You look at Mohit Ahlawat, Delhi's young wicketkeeper. He is a son of an autorickshaw driver. He has no back, in the traditional sense. He has the support of his captain, who has picked him out of nowhere. Ahlawat plays for the club that Gambhir used to play for, but that is not the case with Navdeep Saini, whom he brought from Karnal to Delhi last year despite protests from the sports committee of DDCA, or with Sumit Narwal, the much-valued veteran seam bowler and handy lower-order batsman from Karnal. This is a U-turn from the times Amit Mishra had to leave Delhi for Haryana because he was ignored by DDCA selectors. Mishra's official communication and cheques still arrive at a friend's house in Rohtak.

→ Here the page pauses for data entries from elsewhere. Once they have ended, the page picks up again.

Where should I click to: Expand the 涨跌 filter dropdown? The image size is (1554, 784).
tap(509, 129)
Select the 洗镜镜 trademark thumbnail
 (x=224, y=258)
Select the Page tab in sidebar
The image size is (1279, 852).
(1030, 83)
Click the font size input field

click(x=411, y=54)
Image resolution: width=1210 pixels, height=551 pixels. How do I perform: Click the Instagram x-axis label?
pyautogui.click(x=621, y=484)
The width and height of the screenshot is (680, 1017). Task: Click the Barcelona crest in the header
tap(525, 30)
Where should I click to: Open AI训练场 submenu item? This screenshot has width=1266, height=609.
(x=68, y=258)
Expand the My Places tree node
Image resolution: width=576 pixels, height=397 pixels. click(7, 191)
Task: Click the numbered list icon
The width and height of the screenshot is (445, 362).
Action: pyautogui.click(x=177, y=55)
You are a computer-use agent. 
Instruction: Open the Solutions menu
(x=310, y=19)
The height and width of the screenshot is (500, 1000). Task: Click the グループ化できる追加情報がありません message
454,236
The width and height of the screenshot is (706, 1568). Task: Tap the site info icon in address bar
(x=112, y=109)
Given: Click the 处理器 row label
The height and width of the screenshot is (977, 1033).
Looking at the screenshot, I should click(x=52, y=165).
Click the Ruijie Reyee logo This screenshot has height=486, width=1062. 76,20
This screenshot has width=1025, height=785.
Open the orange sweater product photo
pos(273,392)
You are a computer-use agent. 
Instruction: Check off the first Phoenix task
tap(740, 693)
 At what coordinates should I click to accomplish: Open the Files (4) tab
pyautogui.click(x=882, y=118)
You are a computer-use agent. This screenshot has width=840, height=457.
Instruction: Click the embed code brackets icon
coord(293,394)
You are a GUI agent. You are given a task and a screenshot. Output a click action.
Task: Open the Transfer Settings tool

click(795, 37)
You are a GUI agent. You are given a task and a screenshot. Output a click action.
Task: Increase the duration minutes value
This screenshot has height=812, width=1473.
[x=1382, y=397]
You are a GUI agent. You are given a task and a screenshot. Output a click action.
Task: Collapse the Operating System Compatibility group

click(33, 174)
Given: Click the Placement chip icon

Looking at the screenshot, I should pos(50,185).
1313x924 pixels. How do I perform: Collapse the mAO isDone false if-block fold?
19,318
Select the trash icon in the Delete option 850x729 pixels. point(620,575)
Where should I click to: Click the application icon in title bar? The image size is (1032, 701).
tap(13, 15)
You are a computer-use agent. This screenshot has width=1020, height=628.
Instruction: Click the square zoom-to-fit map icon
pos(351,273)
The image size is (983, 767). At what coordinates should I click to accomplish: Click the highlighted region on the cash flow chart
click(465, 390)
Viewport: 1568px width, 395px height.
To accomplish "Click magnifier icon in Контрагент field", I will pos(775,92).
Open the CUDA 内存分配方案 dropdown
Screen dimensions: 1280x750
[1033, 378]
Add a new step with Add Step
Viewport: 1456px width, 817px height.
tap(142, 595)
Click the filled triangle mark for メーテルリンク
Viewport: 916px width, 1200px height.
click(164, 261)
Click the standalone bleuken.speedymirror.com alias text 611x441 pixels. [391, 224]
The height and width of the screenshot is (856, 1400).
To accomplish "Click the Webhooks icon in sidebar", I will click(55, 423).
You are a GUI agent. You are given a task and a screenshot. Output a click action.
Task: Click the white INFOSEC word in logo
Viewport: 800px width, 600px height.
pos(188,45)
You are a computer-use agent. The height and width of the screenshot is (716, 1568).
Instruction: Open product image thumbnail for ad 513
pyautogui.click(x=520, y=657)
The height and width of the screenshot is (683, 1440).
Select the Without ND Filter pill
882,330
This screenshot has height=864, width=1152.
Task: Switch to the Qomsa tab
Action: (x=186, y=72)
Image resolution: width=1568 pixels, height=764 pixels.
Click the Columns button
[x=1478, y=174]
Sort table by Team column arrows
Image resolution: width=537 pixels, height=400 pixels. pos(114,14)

It is unfortunate that Gambhir won't talk and explain his thought process and motives. Whatever might have happened between him and some other seniors who have now left Delhi, right now there seems no need for the conventional back. Most of the private academies in Delhi have been told to send net bowlers to Delhi nets, and there is every chance a good bowler there can bypass all the DDCA systems to play for Delhi.
Manan Sharma, a left-arm spinner, meanwhile takes six wickets to make up for the loss of Ishant Sharma to injury, bowling 30 overs on the trot, holding one end up, and also taking wickets on a seventh-day track (previous match was played here too) where if the batsman begins to defend, it is difficult to get him out. Delhi need 224 to win.
Day four
Unmukt Chand scores 99, Sangwan hits a couple of blows after a mini collapse, and then Milind Kumar, the 25-year-old playing his 12th first-class match in his fifth season, shows composure to take Delhi home. Despite all the pre-season troubles, Delhi are now top of the table, with 14 points. "We don't care about what is said in even 50 metres' radius of us," Dahiya says.
I ask him how Delhi produces so many cricketers. "Is there a system to produce cricketers in Delhi? No. Then why are you saying Delhi produces so many cricketers? They produce themselves. They fight it out. Nobody complains.
"You are from Bombay. A guy makes a fifty, you make them a star. That is the legacy of Bombay and Calcutta. I have been going to Calcutta for 15 years. A guy makes two hundreds in the league. This big picture. Here you don't get anything. So much bickering, so much negativity. Cream comes to the top. You go through everything in the beginning. Once you get there you make it count. There is so much talent in Delhi it is unbelievable."
This is, of course, not ideal or to be endorsed, but is there a slight chance that unwittingly DDCA makes its cricketer mentally strong? Like Pakistan does. Like Uttar Pradesh does. Those who have had their careers ruined by the politics might disagree.